Она почти наяву услышала, как ее передразнивает Бадди - смеясь, по своему обыкновению. Лоретт спустила ноги с кровати; кряхтя, села. Наощупь сунула ноги в шлепанцы. С годами не становишься лучше. Радости забываются, а горести откладываются в костях, как свинец. Поэтому, говорят, старики такие тяжелые. А ведь когда-то Лоретт Бэйкон была легка на подъем, словно быстроногая лань. Она встала и пошла. Суставы болят. Лань с радикулитом. Уже взявшись за ручку туалетной комнаты, Лоретт бросила взгляд на экран.
Потянула ручку и остановилась. Замерла. Не может быть.
В телевизоре - стеклянная дверь с надписью "Спейд и Кремер. Детективное агентство". Кадр сменяется. В кресле сидит, закинув ноги на стол, человек в темном костюме в полоску, в сером галстуке. В руке дымится сигарета. Белые росчерки дыма на темной стене - как автографы.
Высокий лоб с залысинами, черные волосы. Лоб с морщинками.
Человек поднимает глаза, смотрит с экрана прямо на Лоретт и говорит:
- Да, прелесть моя?
Лоретт вздрагивает и одними губами произносит: черт.
Смена кадра. На самом деле человек обращается к брюнетке, прислонившейся к двери. Платье из шерсти облегает тонкую гибкую фигурку. Это секретарша Спейда. Кажется, ее играла Элла Джонсон? Джексон? - Лоретт не помнит.

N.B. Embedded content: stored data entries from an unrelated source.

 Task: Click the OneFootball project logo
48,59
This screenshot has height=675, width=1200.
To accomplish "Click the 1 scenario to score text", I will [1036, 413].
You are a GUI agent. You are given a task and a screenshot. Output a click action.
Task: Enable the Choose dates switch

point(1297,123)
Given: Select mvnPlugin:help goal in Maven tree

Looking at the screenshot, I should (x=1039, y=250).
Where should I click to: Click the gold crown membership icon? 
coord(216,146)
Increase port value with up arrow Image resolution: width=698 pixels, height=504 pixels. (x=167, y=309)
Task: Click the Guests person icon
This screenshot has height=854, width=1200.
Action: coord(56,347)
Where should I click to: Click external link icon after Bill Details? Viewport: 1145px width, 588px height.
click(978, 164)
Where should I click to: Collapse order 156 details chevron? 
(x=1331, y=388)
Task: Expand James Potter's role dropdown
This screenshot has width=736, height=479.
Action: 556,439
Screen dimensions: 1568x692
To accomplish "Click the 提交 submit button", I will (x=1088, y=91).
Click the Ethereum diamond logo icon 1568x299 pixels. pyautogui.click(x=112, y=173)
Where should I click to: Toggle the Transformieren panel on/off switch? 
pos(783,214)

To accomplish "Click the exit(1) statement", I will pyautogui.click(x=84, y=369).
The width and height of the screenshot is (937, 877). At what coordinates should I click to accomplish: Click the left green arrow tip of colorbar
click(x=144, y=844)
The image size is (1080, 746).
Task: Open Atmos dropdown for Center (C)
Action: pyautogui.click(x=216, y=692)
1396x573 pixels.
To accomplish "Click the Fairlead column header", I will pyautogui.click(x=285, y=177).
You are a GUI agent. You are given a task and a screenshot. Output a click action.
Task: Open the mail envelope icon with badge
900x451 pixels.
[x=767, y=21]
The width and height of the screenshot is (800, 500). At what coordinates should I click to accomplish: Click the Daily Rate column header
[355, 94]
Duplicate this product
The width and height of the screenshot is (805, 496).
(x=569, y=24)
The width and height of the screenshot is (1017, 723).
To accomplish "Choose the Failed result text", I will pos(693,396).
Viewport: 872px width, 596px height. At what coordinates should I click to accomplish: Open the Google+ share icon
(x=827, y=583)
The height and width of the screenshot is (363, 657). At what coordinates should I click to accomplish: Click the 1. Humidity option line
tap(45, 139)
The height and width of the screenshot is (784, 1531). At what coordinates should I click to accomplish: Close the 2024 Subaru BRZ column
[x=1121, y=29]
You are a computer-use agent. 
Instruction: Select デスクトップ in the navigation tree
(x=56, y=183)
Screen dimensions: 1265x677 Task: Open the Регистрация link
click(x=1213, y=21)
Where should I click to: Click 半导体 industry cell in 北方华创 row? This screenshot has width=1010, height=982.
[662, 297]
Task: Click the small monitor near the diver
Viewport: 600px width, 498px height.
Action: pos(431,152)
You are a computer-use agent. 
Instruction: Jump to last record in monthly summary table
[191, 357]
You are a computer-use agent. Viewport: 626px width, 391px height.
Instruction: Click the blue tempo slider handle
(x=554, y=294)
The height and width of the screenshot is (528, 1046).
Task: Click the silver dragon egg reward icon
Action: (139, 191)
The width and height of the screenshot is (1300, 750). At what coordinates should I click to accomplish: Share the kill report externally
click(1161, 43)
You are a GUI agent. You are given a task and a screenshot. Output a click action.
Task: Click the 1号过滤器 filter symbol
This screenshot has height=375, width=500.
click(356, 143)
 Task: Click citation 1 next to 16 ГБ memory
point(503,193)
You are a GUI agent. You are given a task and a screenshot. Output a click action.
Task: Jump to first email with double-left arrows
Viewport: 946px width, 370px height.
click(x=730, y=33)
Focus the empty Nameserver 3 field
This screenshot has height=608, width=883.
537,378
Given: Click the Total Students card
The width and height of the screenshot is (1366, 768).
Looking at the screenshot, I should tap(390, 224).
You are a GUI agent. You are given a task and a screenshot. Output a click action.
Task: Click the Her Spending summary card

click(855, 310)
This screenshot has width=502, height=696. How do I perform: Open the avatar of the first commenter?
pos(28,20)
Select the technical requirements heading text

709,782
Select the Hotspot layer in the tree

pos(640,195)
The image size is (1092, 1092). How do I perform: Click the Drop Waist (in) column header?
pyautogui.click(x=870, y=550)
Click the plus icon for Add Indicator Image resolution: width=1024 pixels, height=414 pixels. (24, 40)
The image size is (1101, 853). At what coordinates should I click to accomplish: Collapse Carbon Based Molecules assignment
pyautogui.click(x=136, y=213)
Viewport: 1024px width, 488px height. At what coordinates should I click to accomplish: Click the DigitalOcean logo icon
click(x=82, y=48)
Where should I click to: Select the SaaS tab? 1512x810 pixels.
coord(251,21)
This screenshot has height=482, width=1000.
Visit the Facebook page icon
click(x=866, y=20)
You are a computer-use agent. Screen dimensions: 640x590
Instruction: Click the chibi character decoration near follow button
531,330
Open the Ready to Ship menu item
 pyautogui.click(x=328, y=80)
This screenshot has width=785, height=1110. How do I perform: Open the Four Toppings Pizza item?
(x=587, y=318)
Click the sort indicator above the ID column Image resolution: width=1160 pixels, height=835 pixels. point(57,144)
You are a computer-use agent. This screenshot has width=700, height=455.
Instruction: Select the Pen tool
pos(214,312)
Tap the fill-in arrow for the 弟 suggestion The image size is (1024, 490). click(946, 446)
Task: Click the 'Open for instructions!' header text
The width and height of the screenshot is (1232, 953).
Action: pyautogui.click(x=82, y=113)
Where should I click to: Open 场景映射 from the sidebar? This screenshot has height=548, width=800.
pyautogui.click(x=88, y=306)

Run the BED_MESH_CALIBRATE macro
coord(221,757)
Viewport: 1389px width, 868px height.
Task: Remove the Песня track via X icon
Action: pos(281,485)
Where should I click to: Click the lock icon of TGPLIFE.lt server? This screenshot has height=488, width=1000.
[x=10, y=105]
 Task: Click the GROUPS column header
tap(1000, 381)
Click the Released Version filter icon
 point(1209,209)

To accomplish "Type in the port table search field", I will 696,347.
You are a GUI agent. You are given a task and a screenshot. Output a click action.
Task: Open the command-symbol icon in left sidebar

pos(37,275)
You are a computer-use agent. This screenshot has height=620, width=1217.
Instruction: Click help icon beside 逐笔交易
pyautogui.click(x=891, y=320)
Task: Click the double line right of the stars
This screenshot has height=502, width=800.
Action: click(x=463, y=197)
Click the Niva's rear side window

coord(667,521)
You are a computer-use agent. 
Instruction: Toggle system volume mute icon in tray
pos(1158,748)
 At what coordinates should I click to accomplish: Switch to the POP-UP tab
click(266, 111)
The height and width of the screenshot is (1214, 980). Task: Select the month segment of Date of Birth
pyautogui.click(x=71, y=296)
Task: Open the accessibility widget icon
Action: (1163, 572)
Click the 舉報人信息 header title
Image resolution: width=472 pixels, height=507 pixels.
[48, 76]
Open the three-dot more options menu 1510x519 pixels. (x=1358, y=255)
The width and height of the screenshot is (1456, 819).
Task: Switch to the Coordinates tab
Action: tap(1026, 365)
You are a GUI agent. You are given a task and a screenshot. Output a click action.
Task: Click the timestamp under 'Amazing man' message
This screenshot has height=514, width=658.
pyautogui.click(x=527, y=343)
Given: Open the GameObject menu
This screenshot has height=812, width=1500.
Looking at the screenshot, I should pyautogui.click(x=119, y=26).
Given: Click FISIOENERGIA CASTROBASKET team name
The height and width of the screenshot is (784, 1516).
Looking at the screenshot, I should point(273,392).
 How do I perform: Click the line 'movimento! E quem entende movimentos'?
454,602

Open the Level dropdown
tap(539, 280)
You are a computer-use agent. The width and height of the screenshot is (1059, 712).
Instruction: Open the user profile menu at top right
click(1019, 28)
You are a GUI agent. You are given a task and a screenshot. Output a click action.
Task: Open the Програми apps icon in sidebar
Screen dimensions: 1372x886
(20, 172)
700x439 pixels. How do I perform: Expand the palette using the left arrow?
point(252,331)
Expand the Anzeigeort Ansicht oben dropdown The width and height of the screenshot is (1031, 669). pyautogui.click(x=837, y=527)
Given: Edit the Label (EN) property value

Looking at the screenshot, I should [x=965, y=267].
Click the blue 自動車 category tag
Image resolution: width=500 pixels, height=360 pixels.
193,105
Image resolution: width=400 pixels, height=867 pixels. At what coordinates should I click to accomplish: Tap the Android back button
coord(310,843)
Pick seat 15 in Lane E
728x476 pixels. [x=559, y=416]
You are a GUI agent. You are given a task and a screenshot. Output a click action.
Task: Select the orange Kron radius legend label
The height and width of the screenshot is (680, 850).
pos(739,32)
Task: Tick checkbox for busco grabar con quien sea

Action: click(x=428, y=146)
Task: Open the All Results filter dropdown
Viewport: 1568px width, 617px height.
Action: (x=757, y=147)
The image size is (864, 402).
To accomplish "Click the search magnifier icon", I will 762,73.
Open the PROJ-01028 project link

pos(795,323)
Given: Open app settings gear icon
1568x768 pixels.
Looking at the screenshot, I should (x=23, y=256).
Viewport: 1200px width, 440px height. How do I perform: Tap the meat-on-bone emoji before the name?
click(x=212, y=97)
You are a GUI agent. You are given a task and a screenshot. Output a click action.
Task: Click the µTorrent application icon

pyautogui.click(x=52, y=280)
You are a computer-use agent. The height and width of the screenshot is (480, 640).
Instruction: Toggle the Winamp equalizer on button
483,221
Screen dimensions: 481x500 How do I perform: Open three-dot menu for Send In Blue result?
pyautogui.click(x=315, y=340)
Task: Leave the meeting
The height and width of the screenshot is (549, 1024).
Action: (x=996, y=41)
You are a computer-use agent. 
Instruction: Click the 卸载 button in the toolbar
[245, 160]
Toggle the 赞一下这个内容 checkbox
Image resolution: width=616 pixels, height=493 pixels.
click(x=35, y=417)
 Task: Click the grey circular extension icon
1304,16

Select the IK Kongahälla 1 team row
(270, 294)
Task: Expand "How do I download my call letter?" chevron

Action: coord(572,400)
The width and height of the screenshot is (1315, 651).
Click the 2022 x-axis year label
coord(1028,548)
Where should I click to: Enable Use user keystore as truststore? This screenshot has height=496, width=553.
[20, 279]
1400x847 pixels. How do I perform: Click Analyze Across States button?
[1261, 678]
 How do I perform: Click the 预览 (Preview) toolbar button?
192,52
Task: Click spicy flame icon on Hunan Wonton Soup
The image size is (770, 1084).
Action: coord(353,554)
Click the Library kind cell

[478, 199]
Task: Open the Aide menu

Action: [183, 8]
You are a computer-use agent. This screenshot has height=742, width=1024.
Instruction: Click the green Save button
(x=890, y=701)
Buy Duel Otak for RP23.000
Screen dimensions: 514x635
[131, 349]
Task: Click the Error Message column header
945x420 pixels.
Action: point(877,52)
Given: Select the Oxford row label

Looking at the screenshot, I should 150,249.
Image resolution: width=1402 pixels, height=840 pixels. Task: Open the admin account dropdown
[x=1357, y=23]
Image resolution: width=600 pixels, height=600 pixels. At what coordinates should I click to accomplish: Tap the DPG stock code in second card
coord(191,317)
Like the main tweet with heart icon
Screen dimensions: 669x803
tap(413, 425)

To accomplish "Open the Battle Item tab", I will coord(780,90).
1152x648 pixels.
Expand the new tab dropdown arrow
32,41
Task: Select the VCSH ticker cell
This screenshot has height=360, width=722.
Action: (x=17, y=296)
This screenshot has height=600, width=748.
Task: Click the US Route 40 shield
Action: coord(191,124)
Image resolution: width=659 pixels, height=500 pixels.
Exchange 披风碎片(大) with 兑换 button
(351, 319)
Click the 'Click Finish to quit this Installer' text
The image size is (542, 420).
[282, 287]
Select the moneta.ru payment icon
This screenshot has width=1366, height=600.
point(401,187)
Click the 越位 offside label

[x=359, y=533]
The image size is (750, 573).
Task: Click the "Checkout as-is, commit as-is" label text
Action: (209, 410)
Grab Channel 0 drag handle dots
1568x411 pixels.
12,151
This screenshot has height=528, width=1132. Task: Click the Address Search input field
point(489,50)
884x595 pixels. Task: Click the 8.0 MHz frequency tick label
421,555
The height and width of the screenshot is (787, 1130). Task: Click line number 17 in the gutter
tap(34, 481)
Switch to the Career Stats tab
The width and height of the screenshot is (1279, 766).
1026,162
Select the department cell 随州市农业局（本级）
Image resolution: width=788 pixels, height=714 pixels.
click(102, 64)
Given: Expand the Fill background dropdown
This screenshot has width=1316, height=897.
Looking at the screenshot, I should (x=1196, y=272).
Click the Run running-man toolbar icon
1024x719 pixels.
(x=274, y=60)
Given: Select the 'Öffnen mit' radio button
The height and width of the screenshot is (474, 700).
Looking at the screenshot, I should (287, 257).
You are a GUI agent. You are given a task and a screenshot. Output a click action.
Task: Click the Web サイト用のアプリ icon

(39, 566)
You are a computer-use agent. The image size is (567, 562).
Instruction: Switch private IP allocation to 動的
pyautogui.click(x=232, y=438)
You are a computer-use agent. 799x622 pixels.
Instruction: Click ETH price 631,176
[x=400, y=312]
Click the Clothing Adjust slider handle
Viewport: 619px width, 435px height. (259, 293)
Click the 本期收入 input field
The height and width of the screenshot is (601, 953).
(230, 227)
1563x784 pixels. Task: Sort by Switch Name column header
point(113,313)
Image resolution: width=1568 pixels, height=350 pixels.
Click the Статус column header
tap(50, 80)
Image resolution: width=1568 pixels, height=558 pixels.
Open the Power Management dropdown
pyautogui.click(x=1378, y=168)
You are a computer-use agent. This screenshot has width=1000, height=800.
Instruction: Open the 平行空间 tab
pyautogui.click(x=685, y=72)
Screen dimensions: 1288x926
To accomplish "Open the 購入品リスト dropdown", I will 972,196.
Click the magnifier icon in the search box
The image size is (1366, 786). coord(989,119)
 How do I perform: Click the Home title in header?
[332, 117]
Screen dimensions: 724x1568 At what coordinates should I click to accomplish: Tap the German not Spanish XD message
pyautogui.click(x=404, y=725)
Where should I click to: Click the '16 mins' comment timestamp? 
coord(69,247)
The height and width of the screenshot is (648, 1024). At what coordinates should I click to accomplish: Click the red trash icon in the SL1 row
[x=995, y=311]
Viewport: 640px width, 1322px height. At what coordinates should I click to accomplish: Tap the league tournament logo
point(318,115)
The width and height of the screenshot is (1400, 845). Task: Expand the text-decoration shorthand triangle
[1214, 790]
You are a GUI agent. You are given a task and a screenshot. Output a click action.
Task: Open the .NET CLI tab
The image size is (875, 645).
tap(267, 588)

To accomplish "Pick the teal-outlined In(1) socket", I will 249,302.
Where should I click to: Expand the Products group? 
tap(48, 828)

- Там к тебе девушка, - говорит брюнетка игриво. - Ее зовут Ева Уондерли.
- По делу? - человек поднимает брови.
- Кажется. Но посмотреть на нее стоит в любом случае: красотка, каких поискать.
Знакомая усмешка половиной рта. Бадди, чертов ты бабник, произносит:
- Тащи ее сюда. Немедленно.
Он успевает поправить галстук и затушить сигарету, прежде чем в дверях появляется блондинка. Она в темно-сером костюме с юбкой, в шляпе, похожей на мужскую. Из нагрудного кармана выглядывает платок. У блондинки открытая шея, прекрасные губы и вообще она "невероятно сексуальна".
Человек вздрагивает, как от удара электричеством.
Лоретт смотрит, не отрывая глаз. Стоит, не обращая внимания на горячую пульсацию внизу живота. Давление в почках и рези ее не волнуют. "Окаменевший лес". Единственный фильм, в котором юная Лоретт сыграла вместе с Бадди. Критики разнесли фильм в пух и прах, отметив только их дуэт. А ведь у нее даже не главная роль.
- Итак, - говорит Бадди. Ему за сорок, он женат, и у него в глазах мерцают огоньки. - Чем могу служить, мисс Уондерли?
Резь становится нестерпимой. В следующее мгновение она слышит хлопок, и горячая волна обжигает ноги. Это похоже на маленький теплый взрыв. Бадди, думает Лоретт, прежде чем упасть в затемнение.